→ **The problem**: Report every line from the material that contains the word "will".

→ **Input data**:

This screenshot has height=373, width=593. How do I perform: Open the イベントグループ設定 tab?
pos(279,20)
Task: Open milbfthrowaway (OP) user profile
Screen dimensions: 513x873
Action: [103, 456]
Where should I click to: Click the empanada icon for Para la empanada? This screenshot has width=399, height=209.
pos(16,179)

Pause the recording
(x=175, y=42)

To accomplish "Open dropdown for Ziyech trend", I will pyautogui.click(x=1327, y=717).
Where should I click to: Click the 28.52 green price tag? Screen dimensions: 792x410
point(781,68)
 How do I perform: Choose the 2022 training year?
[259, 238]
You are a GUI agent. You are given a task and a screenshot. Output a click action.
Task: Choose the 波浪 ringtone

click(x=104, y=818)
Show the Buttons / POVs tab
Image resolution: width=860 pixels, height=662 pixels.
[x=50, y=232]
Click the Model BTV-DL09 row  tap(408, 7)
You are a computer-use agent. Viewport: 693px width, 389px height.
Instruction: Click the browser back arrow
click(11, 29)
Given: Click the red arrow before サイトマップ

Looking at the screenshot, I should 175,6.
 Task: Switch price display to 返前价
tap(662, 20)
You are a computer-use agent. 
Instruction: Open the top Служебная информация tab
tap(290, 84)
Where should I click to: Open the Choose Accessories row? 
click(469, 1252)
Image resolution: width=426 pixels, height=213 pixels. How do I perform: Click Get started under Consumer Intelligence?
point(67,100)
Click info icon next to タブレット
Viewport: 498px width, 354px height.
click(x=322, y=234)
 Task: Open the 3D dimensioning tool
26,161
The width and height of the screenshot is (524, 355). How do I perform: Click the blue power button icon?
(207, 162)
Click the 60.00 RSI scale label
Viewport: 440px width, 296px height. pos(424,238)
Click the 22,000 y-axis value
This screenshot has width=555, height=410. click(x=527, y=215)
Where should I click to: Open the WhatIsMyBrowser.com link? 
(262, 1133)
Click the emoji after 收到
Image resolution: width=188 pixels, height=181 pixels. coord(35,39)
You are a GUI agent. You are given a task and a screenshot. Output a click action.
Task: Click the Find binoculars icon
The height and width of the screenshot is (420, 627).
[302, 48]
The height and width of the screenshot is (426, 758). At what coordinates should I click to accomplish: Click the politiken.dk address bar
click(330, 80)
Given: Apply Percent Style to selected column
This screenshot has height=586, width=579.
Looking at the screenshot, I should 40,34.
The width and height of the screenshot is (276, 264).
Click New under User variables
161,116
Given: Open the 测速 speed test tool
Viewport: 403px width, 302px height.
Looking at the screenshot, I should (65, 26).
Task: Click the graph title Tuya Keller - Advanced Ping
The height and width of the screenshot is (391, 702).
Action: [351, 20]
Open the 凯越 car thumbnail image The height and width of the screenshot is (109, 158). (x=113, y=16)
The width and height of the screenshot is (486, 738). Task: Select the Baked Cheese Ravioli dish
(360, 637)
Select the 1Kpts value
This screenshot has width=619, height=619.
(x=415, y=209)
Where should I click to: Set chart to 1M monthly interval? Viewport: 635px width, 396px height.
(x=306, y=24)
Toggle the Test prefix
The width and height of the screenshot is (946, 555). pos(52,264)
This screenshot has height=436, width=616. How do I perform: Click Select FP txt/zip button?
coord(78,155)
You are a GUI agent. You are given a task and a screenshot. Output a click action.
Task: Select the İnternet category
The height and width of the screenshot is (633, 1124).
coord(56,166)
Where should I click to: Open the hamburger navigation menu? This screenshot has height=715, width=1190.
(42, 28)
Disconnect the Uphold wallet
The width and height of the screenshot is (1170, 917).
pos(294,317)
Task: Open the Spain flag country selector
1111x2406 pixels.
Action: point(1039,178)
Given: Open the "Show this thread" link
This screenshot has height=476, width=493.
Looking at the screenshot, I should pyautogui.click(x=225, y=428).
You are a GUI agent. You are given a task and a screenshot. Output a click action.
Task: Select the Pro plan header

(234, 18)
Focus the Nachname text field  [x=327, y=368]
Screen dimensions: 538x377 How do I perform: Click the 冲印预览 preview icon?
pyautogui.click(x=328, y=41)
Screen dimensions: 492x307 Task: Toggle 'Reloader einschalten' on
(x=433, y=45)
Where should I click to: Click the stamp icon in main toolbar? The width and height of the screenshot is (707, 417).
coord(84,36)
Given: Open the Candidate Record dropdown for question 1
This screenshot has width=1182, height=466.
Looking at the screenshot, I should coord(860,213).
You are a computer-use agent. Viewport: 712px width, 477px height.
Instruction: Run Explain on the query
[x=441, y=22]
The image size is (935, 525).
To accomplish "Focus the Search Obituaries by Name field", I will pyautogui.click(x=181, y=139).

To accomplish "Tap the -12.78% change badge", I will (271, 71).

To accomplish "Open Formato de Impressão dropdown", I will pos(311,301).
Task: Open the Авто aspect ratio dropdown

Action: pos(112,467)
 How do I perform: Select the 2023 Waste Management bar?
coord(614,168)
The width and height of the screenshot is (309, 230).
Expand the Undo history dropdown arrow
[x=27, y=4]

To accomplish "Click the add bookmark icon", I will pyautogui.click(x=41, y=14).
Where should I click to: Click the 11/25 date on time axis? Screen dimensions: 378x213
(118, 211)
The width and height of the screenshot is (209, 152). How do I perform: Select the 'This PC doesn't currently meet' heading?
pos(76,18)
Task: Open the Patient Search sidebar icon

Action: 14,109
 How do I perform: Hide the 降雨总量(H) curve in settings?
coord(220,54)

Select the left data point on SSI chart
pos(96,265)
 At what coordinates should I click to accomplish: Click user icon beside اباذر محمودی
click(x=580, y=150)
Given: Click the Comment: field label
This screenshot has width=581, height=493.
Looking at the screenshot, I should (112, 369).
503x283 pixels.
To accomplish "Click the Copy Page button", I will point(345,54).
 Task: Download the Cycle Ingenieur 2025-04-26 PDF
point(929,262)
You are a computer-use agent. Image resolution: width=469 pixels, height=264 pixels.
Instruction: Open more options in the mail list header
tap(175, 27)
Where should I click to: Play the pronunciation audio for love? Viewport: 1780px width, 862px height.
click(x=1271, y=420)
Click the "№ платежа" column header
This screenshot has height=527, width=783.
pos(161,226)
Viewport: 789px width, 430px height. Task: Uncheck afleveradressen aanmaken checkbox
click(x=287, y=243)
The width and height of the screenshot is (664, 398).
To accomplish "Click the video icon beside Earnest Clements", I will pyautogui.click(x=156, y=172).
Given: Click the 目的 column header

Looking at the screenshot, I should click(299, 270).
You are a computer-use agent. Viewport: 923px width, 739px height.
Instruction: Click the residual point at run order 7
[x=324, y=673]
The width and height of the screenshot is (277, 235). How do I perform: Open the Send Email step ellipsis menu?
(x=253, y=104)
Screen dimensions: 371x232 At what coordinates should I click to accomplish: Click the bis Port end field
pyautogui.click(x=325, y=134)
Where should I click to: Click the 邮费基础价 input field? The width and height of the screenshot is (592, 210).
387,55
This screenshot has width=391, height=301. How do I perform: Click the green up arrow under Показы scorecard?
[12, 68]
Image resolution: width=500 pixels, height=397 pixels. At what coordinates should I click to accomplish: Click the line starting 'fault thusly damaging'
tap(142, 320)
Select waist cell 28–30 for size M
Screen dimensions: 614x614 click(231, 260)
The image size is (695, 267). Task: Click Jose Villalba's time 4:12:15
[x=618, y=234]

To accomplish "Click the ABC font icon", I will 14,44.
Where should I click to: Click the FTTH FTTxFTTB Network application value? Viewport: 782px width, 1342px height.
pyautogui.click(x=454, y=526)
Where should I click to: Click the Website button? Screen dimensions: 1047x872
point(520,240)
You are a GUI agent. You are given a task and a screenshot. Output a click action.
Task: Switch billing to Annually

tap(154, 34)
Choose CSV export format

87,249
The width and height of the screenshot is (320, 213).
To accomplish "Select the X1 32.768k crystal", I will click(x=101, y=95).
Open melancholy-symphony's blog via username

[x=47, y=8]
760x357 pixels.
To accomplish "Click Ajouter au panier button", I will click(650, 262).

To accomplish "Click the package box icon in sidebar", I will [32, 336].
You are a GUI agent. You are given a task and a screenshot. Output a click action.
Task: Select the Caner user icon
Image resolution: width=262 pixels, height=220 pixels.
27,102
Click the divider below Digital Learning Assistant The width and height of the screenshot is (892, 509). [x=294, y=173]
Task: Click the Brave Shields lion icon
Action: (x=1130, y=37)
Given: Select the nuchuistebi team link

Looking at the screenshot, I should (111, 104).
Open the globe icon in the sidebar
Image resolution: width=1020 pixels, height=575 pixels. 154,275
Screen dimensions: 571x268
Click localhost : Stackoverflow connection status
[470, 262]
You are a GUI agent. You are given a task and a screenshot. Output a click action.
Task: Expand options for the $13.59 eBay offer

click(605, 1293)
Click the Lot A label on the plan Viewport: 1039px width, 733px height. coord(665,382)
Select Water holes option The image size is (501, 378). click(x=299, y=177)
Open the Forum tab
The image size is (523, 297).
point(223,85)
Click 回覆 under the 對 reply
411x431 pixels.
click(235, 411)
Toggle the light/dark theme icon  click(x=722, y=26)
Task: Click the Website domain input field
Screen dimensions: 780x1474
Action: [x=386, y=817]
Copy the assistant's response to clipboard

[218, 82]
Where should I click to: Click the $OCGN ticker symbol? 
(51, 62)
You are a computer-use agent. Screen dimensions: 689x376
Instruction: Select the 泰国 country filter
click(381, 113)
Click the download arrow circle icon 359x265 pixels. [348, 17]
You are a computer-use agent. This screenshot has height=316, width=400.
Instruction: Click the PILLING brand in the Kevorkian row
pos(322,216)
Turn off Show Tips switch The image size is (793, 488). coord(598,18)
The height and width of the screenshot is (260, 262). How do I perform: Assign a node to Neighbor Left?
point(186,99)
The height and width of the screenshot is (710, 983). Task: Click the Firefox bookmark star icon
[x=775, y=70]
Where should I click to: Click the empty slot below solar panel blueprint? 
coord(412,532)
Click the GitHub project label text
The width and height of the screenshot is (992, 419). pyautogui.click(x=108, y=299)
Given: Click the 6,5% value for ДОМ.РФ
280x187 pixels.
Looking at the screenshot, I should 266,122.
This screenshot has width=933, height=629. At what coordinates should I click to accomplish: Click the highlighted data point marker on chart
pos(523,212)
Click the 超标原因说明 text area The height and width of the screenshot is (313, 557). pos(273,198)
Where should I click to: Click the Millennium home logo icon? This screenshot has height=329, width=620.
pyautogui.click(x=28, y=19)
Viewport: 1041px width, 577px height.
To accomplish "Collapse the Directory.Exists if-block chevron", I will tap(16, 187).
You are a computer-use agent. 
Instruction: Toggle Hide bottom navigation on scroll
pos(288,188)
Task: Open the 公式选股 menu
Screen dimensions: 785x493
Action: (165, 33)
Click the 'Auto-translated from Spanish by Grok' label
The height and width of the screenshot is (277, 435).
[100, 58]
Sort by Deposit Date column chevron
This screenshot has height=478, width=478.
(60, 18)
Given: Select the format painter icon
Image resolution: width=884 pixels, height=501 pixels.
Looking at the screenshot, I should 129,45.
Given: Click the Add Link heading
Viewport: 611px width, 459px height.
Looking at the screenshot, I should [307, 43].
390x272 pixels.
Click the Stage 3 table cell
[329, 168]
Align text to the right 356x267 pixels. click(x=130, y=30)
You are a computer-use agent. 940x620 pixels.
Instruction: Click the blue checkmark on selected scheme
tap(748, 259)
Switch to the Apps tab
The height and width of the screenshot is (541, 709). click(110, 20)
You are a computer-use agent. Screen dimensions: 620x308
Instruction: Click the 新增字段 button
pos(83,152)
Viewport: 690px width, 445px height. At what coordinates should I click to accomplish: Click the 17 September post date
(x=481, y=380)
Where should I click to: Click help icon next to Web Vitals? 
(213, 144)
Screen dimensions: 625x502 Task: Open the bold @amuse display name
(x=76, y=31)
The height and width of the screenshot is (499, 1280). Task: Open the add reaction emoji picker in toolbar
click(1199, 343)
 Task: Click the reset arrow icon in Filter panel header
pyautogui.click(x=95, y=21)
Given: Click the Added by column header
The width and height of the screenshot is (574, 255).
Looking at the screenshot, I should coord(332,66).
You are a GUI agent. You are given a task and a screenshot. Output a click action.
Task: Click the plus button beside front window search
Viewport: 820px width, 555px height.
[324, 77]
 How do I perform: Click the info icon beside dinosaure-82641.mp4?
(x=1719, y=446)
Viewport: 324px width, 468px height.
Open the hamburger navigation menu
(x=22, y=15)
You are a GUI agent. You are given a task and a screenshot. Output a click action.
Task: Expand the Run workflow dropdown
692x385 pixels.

→ **Answer box**:
To accomplish "Open dropdown for Ziyech trend", I will pyautogui.click(x=1327, y=717).
To accomplish "Focus the Search Obituaries by Name field", I will pyautogui.click(x=181, y=139).
To accomplish "Tap the -12.78% change badge", I will (271, 71).
To accomplish "Open Formato de Impressão dropdown", I will pos(311,301).
To accomplish "Click the add bookmark icon", I will pyautogui.click(x=41, y=14).
To accomplish "Click the Copy Page button", I will point(345,54).
To accomplish "Click the video icon beside Earnest Clements", I will pyautogui.click(x=156, y=172).
To accomplish "Click the ABC font icon", I will 14,44.
To accomplish "Select the X1 32.768k crystal", I will click(x=101, y=95).
To accomplish "Click Ajouter au panier button", I will click(650, 262).
To accomplish "Click the package box icon in sidebar", I will [32, 336].
To accomplish "Collapse the Directory.Exists if-block chevron", I will tap(16, 187).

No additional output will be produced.